You know you don't NEED presets right? You can do it all yourself 

and yes you can use them for any photo...not just babies. I would make sure you can adjust them though.


----------



## Tee (Jan 23, 2013)

Why not google "free Lightroom presets" and download a few?  There's plenty out there.  Then look how the sliders are arranged and you can begin to create your own.  Keep in mind presets are designed for specific themes and colors in the image.  They won't always work with your images.


----------



## linds0390 (Jan 23, 2013)

Paige - How would I make sure that I can adjust them beforehand?

Tee - You can make your own? How?

I'm not much of a technology person so I am completely new to Lightroom and editing.


----------



## kathyt (Jan 23, 2013)

I would skip the presets for now and just learn the basics. By then you will know how to make your own presets and will save yourself about 100 bucks.


----------



## Derrel (Jan 23, 2013)

Here is a page that has some *free-until-January 31* instructional videos on Lightroom, offered by a VERY competent, California-based instructor!!! Fabtasrtic tutorials...almost 18 hours' worth!


Lightroom training : Adjustment Brush: Workflow


----------



## Tee (Jan 23, 2013)

If you go to the Adobe website you can find bunches of tutorials.  Google will bring up a bunch of results as well as YouTube.  The only other thing I'll mention is we get caught up in some sort of alternative processing when often a well exposed and composed photograph is all one needs.  Be careful of overdoing it with processing.  If you're not much of a techie, the best thing to do is to get used to using Lightroom first.


----------



## linds0390 (Jan 23, 2013)

Thank you! I'll look into all of these tutorials! I'm also registered for a free Lightroom webinar which is on Sunday. I didn't plan to purchase anything until I learn more and my trial was up. I just want to see what others recommend so that I am prepared.


----------



## paigew (Jan 23, 2013)

making a preset is easy! You are basically just saving the settings you have. I learned by downloading all the free presets I could find...yes there are a lot, but they all suck!!! Anyway I would apply these crappy presets and 'deconstruct' them until I figured out different techniques. Good luck!


----------



## KmH (Jan 23, 2013)

Lightroom has 7 modules. The Develop  module is just one of them.

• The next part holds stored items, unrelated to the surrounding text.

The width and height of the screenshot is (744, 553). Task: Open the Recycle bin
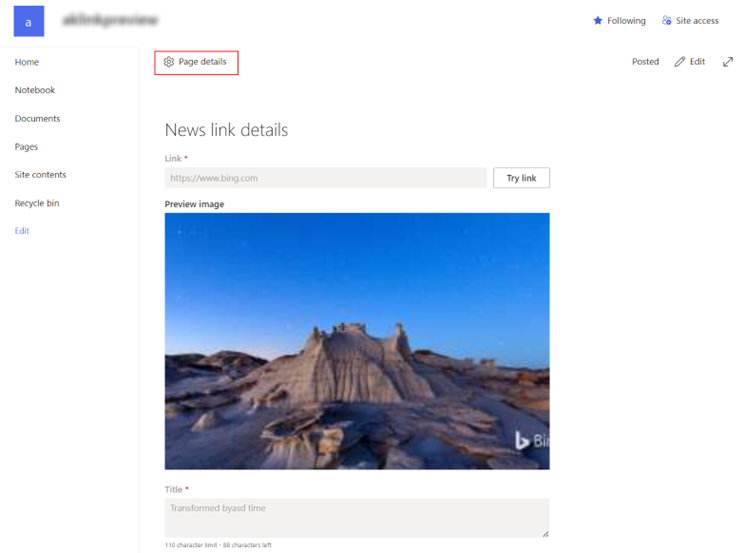37,203
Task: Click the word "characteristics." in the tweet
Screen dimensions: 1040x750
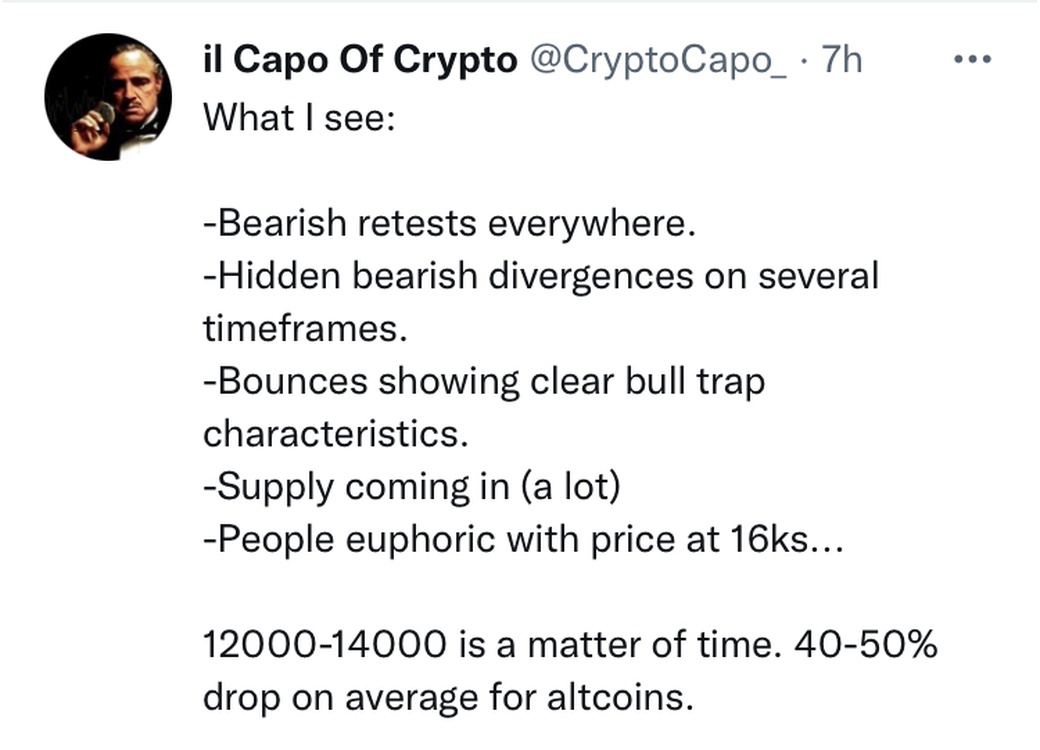Action: pyautogui.click(x=336, y=435)
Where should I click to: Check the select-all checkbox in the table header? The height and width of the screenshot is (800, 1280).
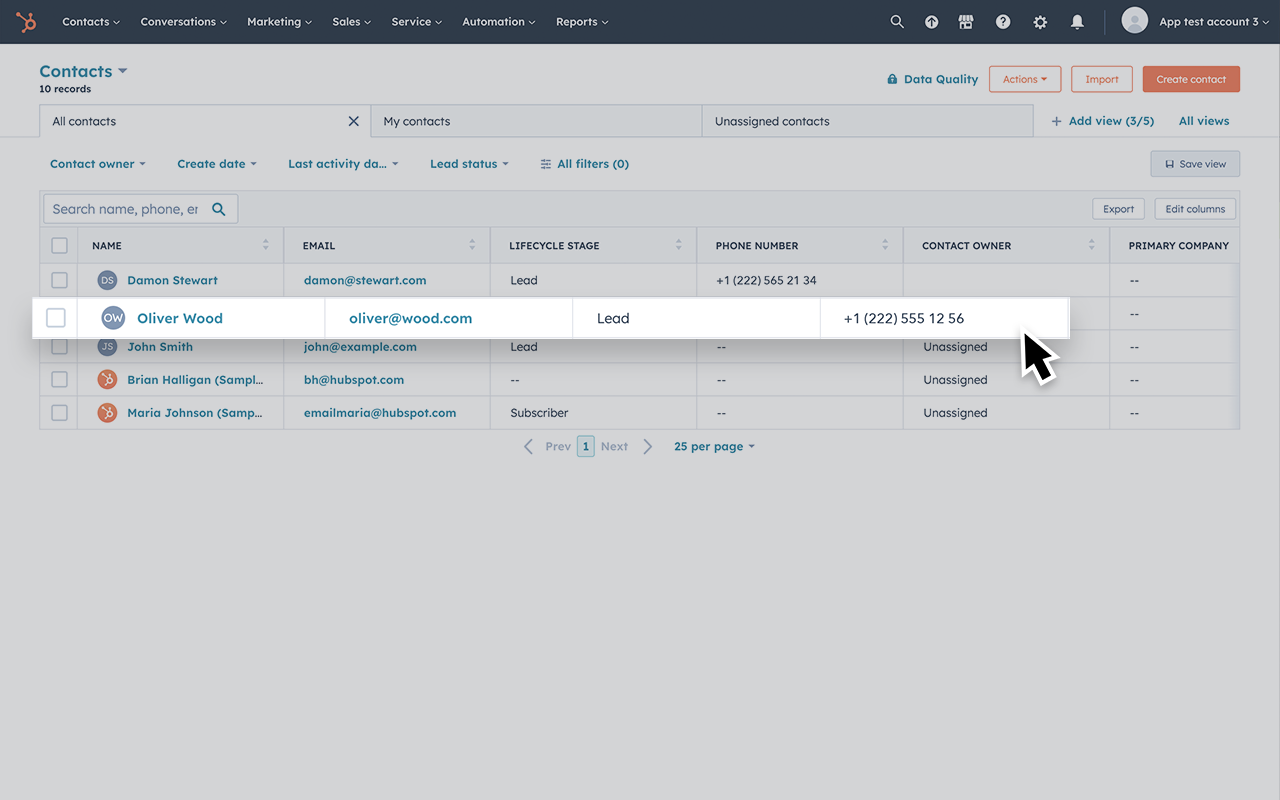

If you want a superb reference that has everything all in one place for how to use Lightroom 4 - Adobe Photoshop Lightroom 4 Book: The Complete Guide for Photographers


----------



## linds0390 (Jan 23, 2013)

Thank you KMH! I'm going to buy that for my Nook


----------



## KmH (Jan 23, 2013)

I keep mine within reach from my keyboard.


----------



## Sw1tchFX (Jan 23, 2013)

Really the only good LR preset in existence: VSCO Film


----------



## o hey tyler (Jan 23, 2013)

Sw1tchFX said:
			
		

> Really the only good LR preset in existence: VSCO Film



Word x2


----------